Monday, January 22, 2007

Talk of the Town


Field Music's second album Tones Of Town won't be coming out in the U.S. until February 20th13th, but is available for download from emusic on its U.K. release date of Jan 22nd. Which is today.
For those who don't know them, Field Music is/are a three-piece band from Sunderland (home of the Futureheads and Maximo Park) with two brothers, Peter and David Brewis, who sing and alternate between guitar and drums (depending on who sings lead) and keyboardist/bassist Andrew Moore, who also adds backing vocals. I saw them play an amazing show at SF's Bottom of the Hill last March, before their debut album was released in the US. It was a rainy Sunday night, and there couldn't have been more than 30 people in the audience, but they won over nearly everyone over the course of their set.

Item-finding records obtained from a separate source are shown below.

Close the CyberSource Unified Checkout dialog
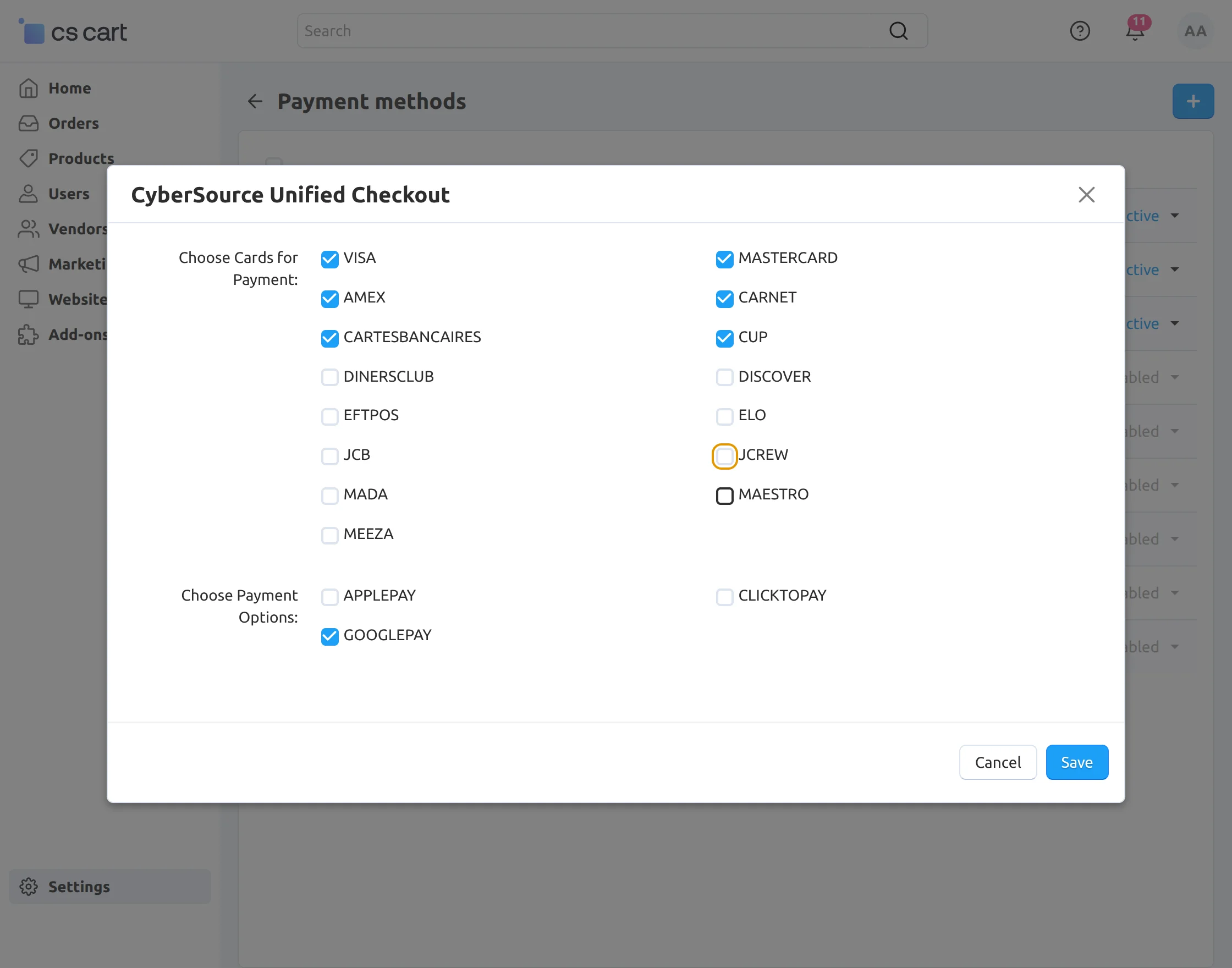 point(1086,195)
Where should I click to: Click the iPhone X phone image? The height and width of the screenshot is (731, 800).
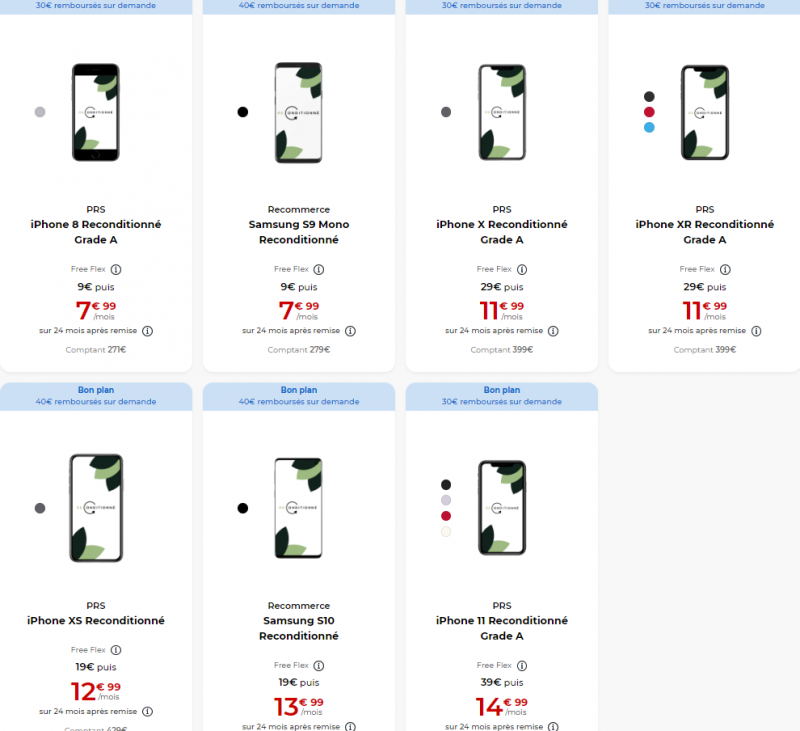(502, 112)
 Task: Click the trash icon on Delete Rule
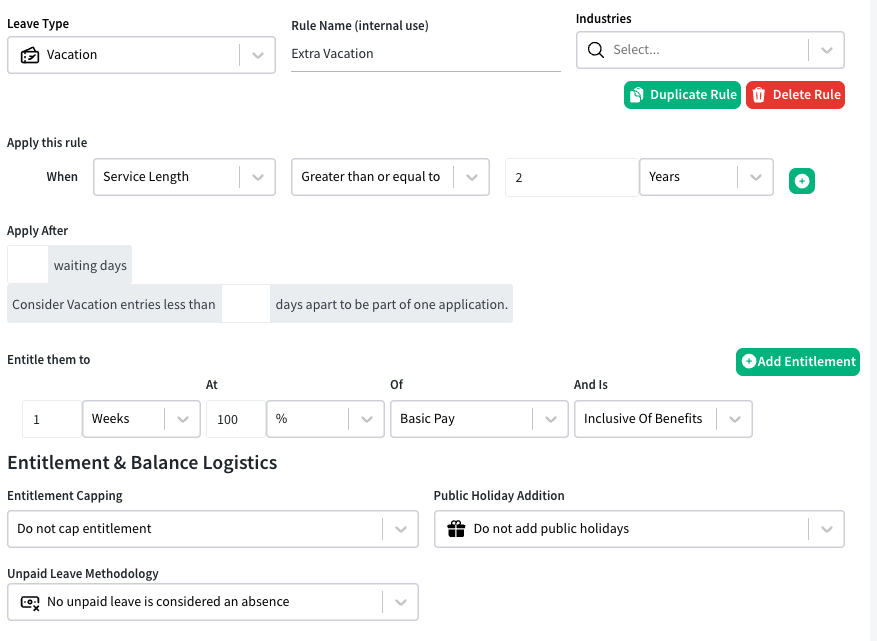click(758, 95)
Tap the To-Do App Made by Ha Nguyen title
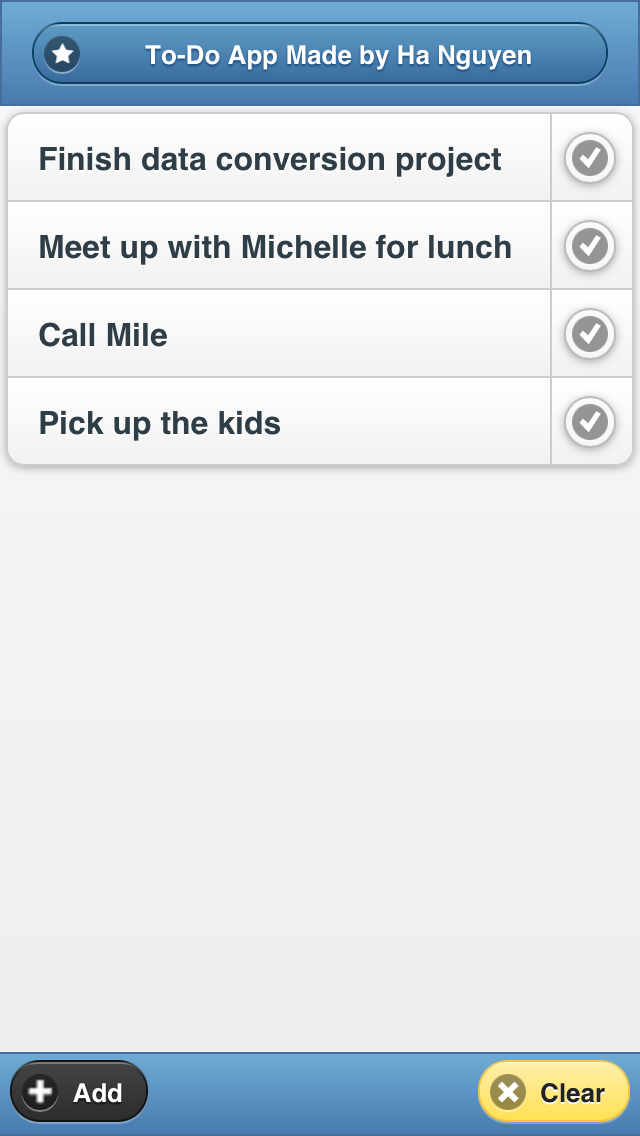 [x=338, y=54]
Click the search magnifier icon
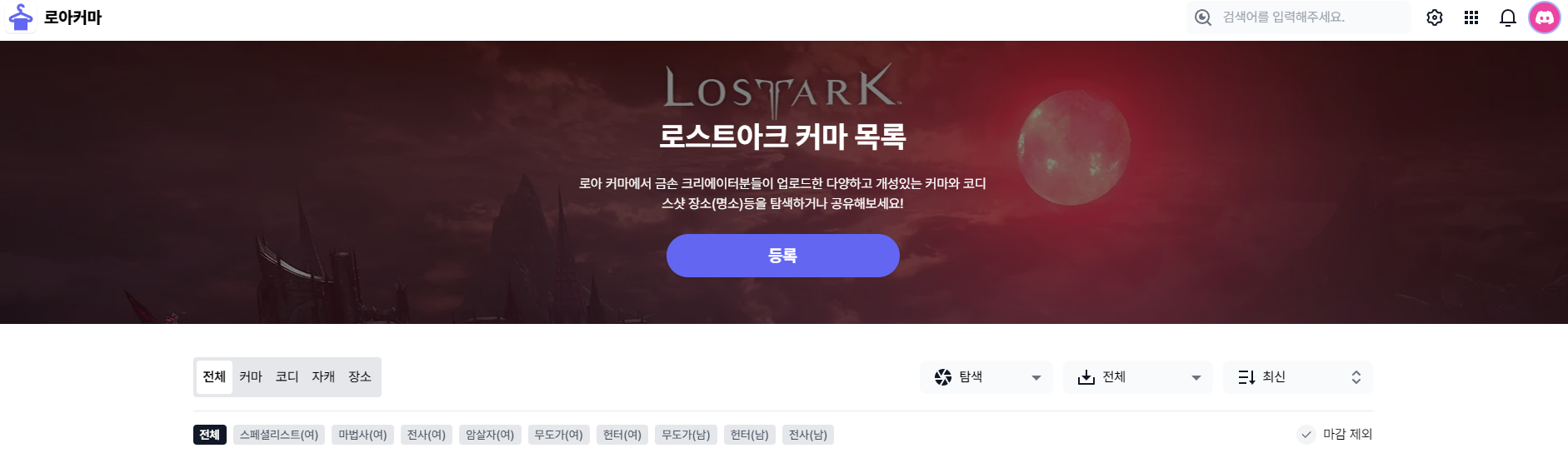 1203,17
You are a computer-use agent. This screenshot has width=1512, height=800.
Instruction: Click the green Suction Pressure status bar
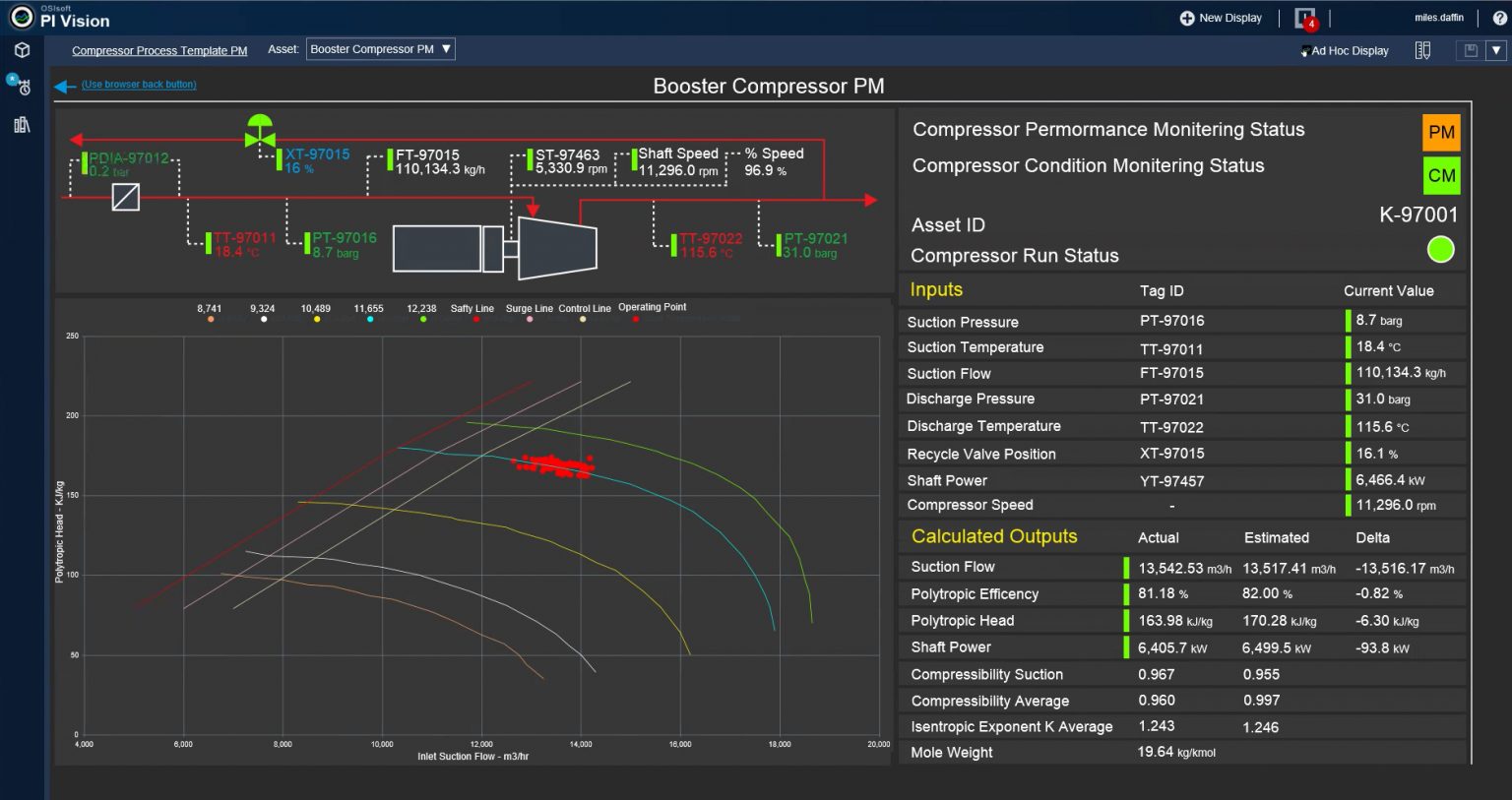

That self-titled debut album was one of the best things I heard in 2006. It was billed by their label as "Wire covering the Beach Boys", which gives a pretty good description of their sound, if not an ideal one. Peter and David are brothers, with the same knack for vocal harmonies that the Wilson brothers had, but they sound more English, closer to Ray and Dave than Brian, Carl, and Dennis. The addition of Andrew's keyboard and strings evoke XTC covering the Kinks or the Zombies. There's also a northern soul feel to the vocals and a 70s prog-rock quality that sounds like Peter Gabriel-era Genesis without all the soloing.
Those influences from their first record have are all extended further on Tones Of Town. Nearly half the songs have been available online for awhile. The first two tracks ("Give It Lose It Take It" and "Sit Tight") are available on the Memphis Industries label site, a few more songs are streamable on their myspace site, the initial single "A House is Not A Home" (not the Bacharach song) was posted on fluxblog a couple of weeks ago, and "In Context" was released as a single late last year. These tracks are all great individually, but hearing them in the context of the album shows how they all fit together into a whole 30 minutes of brilliance.